**Stored data:**

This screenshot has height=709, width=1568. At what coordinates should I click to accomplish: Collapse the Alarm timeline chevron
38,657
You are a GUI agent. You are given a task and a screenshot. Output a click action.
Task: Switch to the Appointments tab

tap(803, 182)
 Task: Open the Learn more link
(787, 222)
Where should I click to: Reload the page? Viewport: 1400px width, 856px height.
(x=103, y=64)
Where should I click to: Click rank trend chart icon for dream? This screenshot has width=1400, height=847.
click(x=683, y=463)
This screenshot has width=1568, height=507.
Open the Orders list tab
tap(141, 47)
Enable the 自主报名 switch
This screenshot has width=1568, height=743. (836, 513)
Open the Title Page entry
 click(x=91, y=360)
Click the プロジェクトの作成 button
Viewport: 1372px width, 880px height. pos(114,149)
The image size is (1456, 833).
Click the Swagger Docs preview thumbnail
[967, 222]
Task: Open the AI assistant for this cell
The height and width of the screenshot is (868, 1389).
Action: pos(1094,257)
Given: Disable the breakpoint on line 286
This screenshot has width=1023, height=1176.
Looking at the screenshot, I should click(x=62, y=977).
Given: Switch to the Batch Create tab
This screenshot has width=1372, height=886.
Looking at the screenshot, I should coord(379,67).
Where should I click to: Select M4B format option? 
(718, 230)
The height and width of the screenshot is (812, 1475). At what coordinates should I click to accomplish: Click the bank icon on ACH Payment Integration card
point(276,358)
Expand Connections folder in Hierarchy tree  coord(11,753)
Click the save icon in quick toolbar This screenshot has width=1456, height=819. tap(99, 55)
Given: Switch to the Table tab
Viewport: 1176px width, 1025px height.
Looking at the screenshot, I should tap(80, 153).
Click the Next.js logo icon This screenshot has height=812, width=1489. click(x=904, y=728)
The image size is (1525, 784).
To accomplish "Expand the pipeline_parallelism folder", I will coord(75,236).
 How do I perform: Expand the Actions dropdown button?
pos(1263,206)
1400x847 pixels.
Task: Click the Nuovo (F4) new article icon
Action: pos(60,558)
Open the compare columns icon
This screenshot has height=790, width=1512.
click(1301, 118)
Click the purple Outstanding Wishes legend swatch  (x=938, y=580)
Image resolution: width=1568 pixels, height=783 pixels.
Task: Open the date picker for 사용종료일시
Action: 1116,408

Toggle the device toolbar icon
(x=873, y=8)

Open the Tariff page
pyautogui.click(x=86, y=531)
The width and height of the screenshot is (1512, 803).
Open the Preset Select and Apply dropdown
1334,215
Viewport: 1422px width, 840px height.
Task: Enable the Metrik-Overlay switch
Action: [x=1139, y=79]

**Exercise details:** Returned text must match every record word for word.

**Written response:**
This screenshot has height=709, width=1568. At what coordinates should I click to accomplish: Collapse the Alarm timeline chevron
38,657
You are a GUI agent. You are given a task and a screenshot. Output a click action.
Task: Switch to the Appointments tab

tap(803, 182)
 Task: Open the Learn more link
(787, 222)
Where should I click to: Reload the page? Viewport: 1400px width, 856px height.
(x=103, y=64)
Where should I click to: Click rank trend chart icon for dream? This screenshot has width=1400, height=847.
click(x=683, y=463)
This screenshot has width=1568, height=507.
Open the Orders list tab
tap(141, 47)
Enable the 自主报名 switch
This screenshot has width=1568, height=743. (836, 513)
Open the Title Page entry
 click(x=91, y=360)
Click the プロジェクトの作成 button
Viewport: 1372px width, 880px height. pos(114,149)
The image size is (1456, 833).
Click the Swagger Docs preview thumbnail
[967, 222]
Task: Open the AI assistant for this cell
The height and width of the screenshot is (868, 1389).
Action: pos(1094,257)
Given: Disable the breakpoint on line 286
This screenshot has width=1023, height=1176.
Looking at the screenshot, I should click(x=62, y=977).
Given: Switch to the Batch Create tab
This screenshot has width=1372, height=886.
Looking at the screenshot, I should coord(379,67).
Where should I click to: Select M4B format option? 
(718, 230)
The height and width of the screenshot is (812, 1475). At what coordinates should I click to accomplish: Click the bank icon on ACH Payment Integration card
point(276,358)
Expand Connections folder in Hierarchy tree  coord(11,753)
Click the save icon in quick toolbar This screenshot has width=1456, height=819. tap(99, 55)
Given: Switch to the Table tab
Viewport: 1176px width, 1025px height.
Looking at the screenshot, I should tap(80, 153).
Click the Next.js logo icon This screenshot has height=812, width=1489. click(x=904, y=728)
The image size is (1525, 784).
To accomplish "Expand the pipeline_parallelism folder", I will coord(75,236).
 How do I perform: Expand the Actions dropdown button?
pos(1263,206)
1400x847 pixels.
Task: Click the Nuovo (F4) new article icon
Action: pos(60,558)
Open the compare columns icon
This screenshot has height=790, width=1512.
click(1301, 118)
Click the purple Outstanding Wishes legend swatch  (x=938, y=580)
Image resolution: width=1568 pixels, height=783 pixels.
Task: Open the date picker for 사용종료일시
Action: 1116,408

Toggle the device toolbar icon
(x=873, y=8)

Open the Tariff page
pyautogui.click(x=86, y=531)
The width and height of the screenshot is (1512, 803).
Open the Preset Select and Apply dropdown
1334,215
Viewport: 1422px width, 840px height.
Task: Enable the Metrik-Overlay switch
Action: [x=1139, y=79]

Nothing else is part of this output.